A “pull system” can help ensure that supply-chain triggers are driven by customer demand in good times and bad
By: John E. Denzel
Corporations are focused as never before on risk reduction. Spurred by passage of the Sarbanes-Oxley Act in the United States in 2002, risk reduction management has been elevated to the board level. Companies have drafted detailed plans for recovering from catastrophic events—the big earthquake, hundred-year flood, loss of a plant or key supplier, death of key executives, product liability issues and so forth. All of these events are tragic. They are also quite rare.
Corporations are far more likely to experience downturns in a business or economic cycle. In the high-technology arena, business cycles occur every three to four years. This familiar foe reappears all too often, yet companies are perpetually ill-prepared to cope with it.
“Every other time in the modern era that the US economy has contracted more than 5% in a quarter, falling inventories have been a major reason, if not the single biggest factor,” says Rex Nutting, Washington bureau chief of MarketWatch. “Usually, really bad recessions are worsened by the need for companies to get rid of all the stuff they made but nobody bought. Once the inventories are sold off, the economy can grow quickly again because idled workers are called back.”
Crisis avoidance is better than crisis management. That means you need to prepare your supply chain for the next downturn. You must design and engineer every link from your customers and distribution channels to your factory and suppliers. A successful design requires mathematically engineered stocking levels throughout your supply chains that are dynamic and adaptive to current market conditions.
Proven techniques have been developed to optimise supply chains in terms of customer service and inventory levels during good and bad economic times. The stocking levels are dynamic and are automatically updated. The key is in a “pull system,” which ensures that supply chain triggers are driven by true customer demand, not overly optimistic forecasts.

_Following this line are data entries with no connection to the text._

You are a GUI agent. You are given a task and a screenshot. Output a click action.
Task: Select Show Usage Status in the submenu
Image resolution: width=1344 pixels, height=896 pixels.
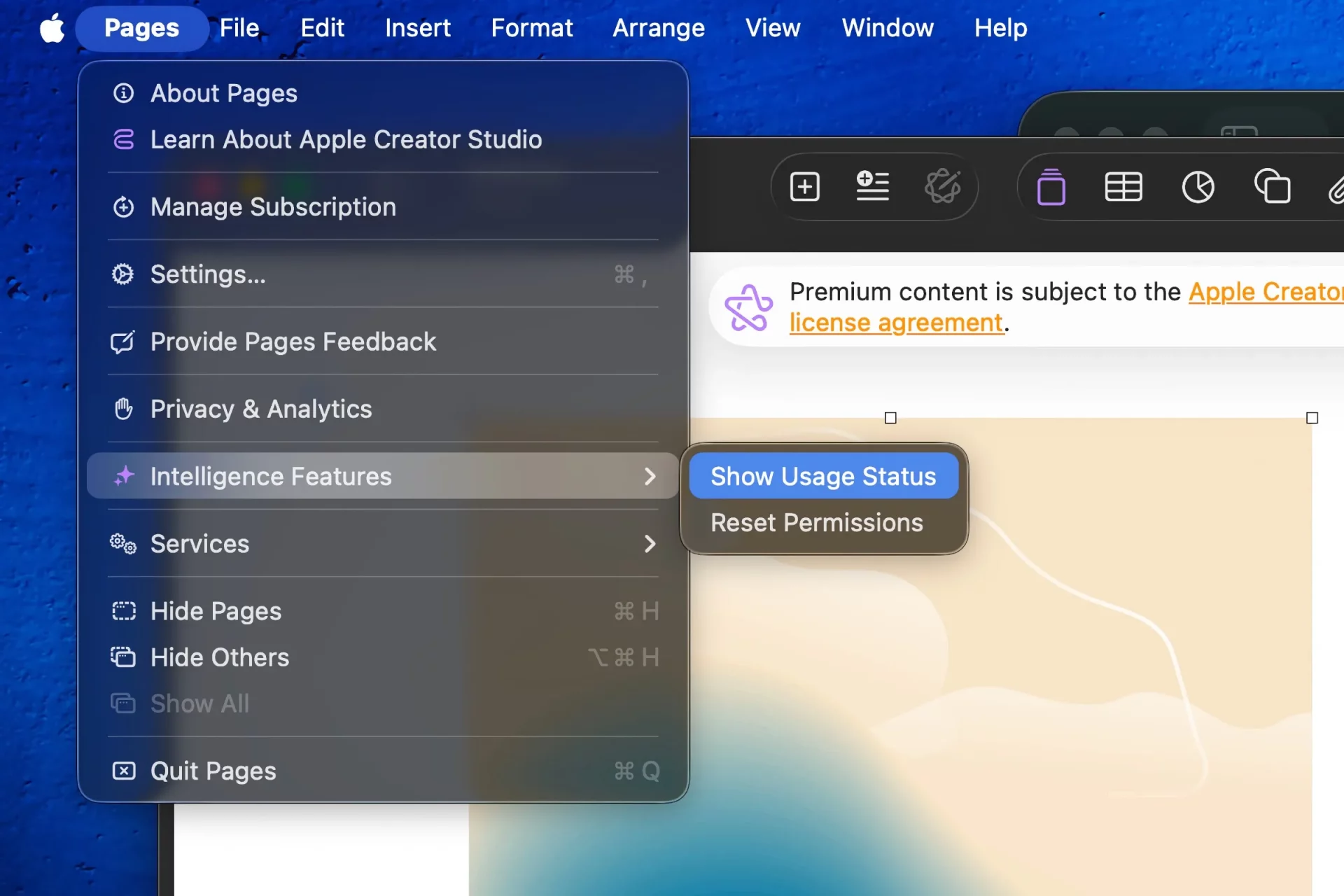click(823, 476)
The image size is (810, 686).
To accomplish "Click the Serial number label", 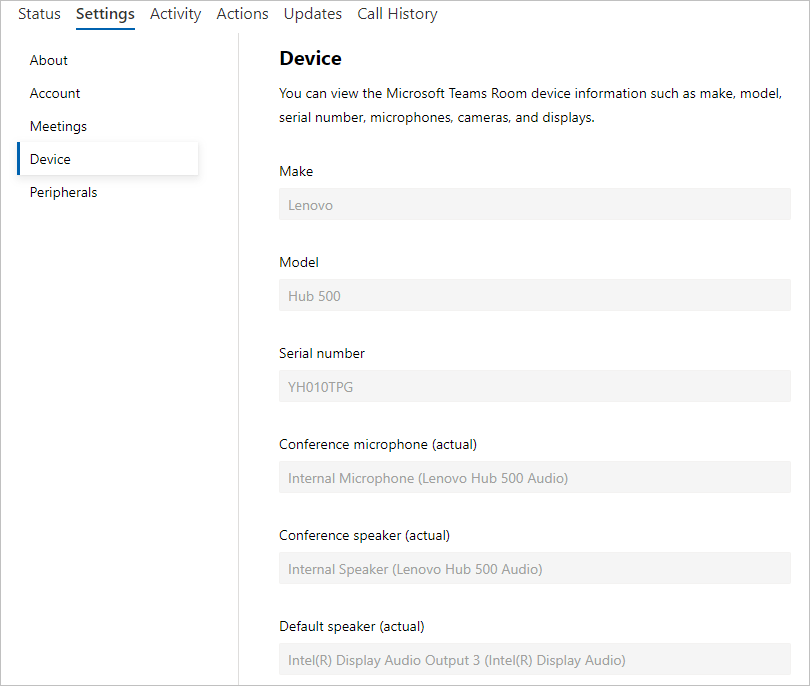I will (322, 353).
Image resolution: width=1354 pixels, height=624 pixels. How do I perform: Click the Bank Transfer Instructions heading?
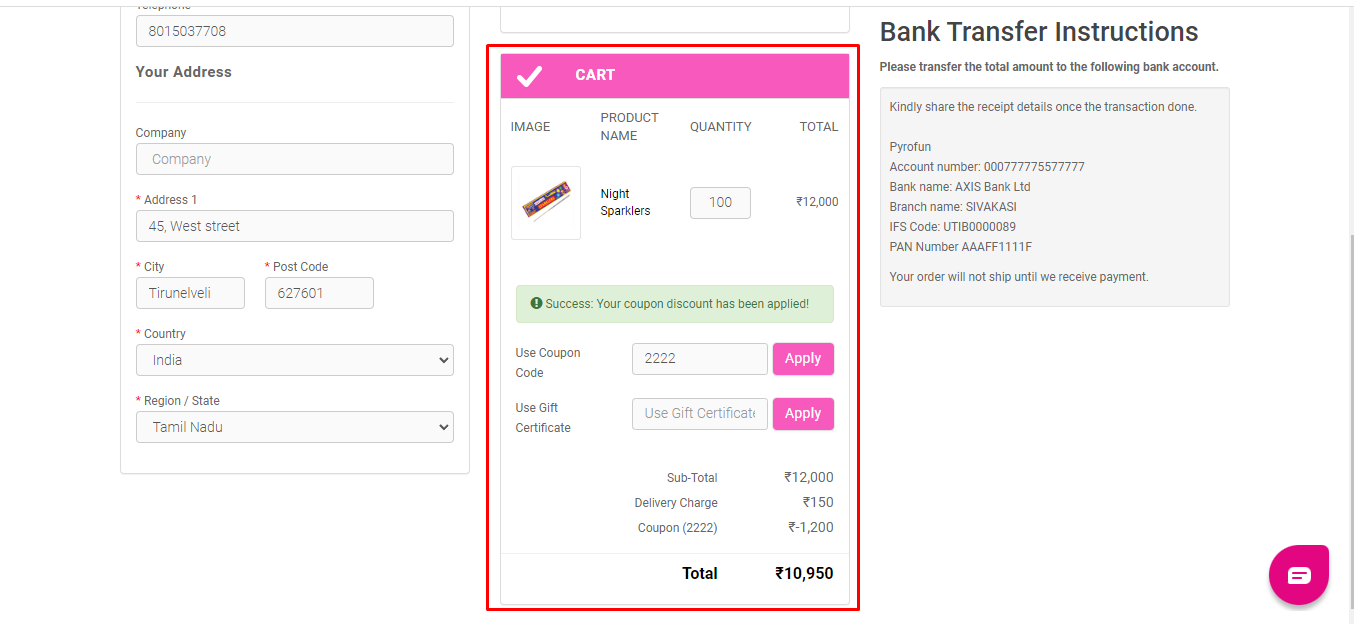(x=1039, y=32)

The benefits to a mathematically-engineered approach include:
• reduced inventory
• improved customer service
• a more-responsive supply chain that automatically resizes inventory as market conditions change, and statistically sizes it for the future
• reduced shareholder risk
• reduced inventory obsolescence caused by shifts in technology (which is common in the med-tech sector)
• cost savings associated with minimal inventory write-offs.
Just one indicator consistently predicts recovery from an economic slowdown: inventory reduction. This is true for any industry. Do not let your company be in an excess-inventory position. Better yet, reap the rewards when your competition has last year’s technology in the pipeline while your supply chain is filled with only the latest and greatest medical devices.
In the world’s best supply chains, inventory declines faster than revenue, even during an economic downturn. Boards must direct management to adopt a dynamic, electronic and statistically-based programme to mitigate—or, better yet, avoid—the risks of this normal, frequent component of business that is a downturn.
Implementing such a programme, surprisingly, is free. Well-designed supply chains actually simultaneously reduce inventory and raise customer service levels. It is not unusual to achieve a 4- to 10-time return on investment within the first year. The inventory savings alone justifies the work. Crisis avoidance demands the initiative be put into action.
John E. Denzel is CEO of FlowVision LLC (Dillon, CO, USA), a global management consulting group that supplies products and services enabling lean business practices.